> _Stated problem_
Rewrite the records from the start through the line containing "click(x=1392, y=41)", changing "Viewport" to "Display" and leaving everything else as it is. Return only that stretch.

> _Data for processing_
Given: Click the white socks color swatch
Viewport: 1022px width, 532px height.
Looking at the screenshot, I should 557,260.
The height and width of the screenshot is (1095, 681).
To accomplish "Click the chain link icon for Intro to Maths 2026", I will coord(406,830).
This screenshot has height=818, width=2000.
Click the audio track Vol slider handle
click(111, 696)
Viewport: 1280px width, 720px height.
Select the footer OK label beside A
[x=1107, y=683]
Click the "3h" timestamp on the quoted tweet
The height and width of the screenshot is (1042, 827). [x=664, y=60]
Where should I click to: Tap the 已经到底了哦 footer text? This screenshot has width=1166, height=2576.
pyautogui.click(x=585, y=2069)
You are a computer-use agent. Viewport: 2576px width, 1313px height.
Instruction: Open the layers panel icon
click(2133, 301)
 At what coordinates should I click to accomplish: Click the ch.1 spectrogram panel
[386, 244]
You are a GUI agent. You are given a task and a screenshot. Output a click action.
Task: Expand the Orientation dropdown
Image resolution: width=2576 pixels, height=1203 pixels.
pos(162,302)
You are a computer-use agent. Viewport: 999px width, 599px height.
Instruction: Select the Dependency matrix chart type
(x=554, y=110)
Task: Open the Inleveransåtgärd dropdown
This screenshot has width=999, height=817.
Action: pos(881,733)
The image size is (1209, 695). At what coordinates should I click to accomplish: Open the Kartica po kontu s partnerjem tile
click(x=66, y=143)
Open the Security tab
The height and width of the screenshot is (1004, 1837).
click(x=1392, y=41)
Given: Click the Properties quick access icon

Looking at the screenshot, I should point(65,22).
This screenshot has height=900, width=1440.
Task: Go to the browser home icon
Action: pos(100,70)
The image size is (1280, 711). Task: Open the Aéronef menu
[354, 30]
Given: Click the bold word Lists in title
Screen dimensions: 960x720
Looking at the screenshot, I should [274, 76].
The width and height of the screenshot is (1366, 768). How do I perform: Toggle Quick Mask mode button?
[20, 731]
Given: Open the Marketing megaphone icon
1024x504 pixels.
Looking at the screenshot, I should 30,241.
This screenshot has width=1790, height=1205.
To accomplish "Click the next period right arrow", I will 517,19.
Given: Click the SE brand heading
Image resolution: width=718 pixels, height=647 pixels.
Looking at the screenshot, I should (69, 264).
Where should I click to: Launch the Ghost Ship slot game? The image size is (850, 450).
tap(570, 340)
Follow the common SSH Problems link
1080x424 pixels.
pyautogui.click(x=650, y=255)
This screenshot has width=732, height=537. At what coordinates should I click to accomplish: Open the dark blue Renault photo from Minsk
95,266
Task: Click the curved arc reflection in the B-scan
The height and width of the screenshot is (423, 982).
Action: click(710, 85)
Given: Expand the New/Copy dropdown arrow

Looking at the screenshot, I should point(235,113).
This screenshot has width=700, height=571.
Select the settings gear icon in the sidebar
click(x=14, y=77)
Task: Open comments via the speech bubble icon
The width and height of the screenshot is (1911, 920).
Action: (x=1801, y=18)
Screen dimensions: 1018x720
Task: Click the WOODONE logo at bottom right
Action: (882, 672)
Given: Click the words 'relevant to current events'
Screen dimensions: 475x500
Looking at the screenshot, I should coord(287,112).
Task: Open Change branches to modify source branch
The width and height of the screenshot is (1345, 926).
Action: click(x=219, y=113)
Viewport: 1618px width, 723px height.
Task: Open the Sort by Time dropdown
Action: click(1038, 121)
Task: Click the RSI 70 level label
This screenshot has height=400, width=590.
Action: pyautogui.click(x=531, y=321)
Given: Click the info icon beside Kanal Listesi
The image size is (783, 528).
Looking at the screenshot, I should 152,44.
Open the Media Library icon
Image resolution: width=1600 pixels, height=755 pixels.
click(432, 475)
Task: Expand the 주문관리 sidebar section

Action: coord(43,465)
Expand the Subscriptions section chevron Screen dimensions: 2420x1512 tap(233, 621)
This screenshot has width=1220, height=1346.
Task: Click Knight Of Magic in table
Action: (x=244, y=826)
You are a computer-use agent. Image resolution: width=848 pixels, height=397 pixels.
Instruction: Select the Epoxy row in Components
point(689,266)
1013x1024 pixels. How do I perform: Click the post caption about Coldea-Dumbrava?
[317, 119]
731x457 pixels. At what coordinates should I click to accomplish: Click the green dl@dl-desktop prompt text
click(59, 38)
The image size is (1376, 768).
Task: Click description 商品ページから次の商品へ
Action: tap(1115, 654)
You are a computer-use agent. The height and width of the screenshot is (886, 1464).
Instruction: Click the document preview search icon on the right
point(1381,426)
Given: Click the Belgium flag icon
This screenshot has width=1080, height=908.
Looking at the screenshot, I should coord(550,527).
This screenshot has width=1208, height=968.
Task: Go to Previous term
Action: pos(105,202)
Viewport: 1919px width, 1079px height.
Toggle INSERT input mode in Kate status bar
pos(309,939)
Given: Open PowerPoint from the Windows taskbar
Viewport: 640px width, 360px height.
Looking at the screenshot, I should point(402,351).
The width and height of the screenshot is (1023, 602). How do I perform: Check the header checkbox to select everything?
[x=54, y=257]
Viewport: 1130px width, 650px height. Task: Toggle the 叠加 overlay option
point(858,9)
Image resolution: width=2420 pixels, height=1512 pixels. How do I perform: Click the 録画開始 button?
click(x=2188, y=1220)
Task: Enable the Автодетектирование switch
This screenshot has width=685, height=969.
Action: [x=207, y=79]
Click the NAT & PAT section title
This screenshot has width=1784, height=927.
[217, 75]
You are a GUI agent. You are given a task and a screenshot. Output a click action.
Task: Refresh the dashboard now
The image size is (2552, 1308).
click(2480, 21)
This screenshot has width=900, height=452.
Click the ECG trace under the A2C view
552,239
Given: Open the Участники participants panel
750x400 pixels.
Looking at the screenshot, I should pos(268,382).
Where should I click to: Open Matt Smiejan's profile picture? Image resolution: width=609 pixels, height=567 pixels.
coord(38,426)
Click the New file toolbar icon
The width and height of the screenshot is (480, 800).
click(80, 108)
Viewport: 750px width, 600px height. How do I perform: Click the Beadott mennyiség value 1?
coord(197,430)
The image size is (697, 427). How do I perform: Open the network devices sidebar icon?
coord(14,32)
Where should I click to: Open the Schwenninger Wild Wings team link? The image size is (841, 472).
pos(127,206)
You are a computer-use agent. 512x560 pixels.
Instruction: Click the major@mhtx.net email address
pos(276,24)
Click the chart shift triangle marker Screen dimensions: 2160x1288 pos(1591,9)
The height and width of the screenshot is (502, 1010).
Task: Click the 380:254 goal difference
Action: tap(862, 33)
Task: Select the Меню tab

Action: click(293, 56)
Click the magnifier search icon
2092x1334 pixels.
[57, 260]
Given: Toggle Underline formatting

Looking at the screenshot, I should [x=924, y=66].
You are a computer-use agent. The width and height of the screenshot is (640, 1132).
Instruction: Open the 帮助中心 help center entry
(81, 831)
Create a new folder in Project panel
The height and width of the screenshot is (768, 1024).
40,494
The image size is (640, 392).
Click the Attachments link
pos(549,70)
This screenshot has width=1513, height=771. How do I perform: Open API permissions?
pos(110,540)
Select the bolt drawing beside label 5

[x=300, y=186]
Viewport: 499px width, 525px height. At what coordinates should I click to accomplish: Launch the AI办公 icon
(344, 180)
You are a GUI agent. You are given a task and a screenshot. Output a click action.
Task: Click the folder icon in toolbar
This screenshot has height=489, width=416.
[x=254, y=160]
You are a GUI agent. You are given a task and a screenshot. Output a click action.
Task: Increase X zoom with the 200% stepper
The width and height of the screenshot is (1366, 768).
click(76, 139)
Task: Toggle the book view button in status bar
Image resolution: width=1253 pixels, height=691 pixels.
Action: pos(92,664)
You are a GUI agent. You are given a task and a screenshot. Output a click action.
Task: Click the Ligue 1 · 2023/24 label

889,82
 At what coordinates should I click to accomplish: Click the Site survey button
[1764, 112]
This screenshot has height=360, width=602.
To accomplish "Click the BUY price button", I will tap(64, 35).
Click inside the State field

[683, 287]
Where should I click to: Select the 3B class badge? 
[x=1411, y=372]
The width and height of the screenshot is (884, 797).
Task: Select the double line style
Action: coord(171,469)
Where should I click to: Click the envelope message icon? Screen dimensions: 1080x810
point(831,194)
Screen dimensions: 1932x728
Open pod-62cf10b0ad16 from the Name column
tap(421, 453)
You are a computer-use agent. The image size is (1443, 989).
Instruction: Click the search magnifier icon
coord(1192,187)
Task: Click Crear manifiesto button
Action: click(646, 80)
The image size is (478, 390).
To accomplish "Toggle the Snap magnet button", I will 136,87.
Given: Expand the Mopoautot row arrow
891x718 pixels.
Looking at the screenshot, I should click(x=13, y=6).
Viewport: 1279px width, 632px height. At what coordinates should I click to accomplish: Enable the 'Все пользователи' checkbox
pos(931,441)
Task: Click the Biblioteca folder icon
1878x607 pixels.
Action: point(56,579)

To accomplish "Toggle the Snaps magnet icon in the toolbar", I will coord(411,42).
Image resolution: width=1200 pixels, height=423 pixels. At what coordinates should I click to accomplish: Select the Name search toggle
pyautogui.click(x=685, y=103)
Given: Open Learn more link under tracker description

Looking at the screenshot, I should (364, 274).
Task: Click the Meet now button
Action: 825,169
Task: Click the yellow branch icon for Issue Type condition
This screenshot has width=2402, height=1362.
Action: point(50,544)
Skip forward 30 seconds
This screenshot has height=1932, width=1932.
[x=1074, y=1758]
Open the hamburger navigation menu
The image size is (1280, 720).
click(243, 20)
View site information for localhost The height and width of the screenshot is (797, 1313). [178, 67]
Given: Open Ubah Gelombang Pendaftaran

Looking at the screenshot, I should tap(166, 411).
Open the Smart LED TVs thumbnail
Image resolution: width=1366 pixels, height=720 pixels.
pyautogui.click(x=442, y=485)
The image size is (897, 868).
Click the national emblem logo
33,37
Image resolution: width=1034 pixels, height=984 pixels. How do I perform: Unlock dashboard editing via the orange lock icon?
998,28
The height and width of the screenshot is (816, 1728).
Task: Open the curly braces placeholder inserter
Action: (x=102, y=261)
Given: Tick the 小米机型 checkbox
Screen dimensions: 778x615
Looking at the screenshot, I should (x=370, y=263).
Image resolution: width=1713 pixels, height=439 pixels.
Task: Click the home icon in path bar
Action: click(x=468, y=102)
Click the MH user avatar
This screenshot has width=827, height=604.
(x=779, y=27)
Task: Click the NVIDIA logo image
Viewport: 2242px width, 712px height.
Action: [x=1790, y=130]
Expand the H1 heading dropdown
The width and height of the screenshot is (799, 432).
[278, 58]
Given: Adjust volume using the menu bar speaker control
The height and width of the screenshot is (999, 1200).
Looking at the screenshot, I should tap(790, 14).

> _Complete answer_
Given: Click the white socks color swatch
Display: 1022px width, 532px height.
Looking at the screenshot, I should 557,260.
The height and width of the screenshot is (1095, 681).
To accomplish "Click the chain link icon for Intro to Maths 2026", I will coord(406,830).
This screenshot has height=818, width=2000.
Click the audio track Vol slider handle
click(111, 696)
Display: 1280px width, 720px height.
Select the footer OK label beside A
[x=1107, y=683]
Click the "3h" timestamp on the quoted tweet
The height and width of the screenshot is (1042, 827). [x=664, y=60]
Where should I click to: Tap the 已经到底了哦 footer text? This screenshot has width=1166, height=2576.
pyautogui.click(x=585, y=2069)
You are a computer-use agent. Display: 2576px width, 1313px height.
Instruction: Open the layers panel icon
click(2133, 301)
 At what coordinates should I click to accomplish: Click the ch.1 spectrogram panel
[386, 244]
You are a GUI agent. You are given a task and a screenshot. Output a click action.
Task: Expand the Orientation dropdown
Image resolution: width=2576 pixels, height=1203 pixels.
pos(162,302)
You are a computer-use agent. Display: 999px width, 599px height.
Instruction: Select the Dependency matrix chart type
(x=554, y=110)
Task: Open the Inleveransåtgärd dropdown
This screenshot has width=999, height=817.
Action: pos(881,733)
The image size is (1209, 695). At what coordinates should I click to accomplish: Open the Kartica po kontu s partnerjem tile
click(x=66, y=143)
Open the Security tab
The height and width of the screenshot is (1004, 1837).
click(x=1392, y=41)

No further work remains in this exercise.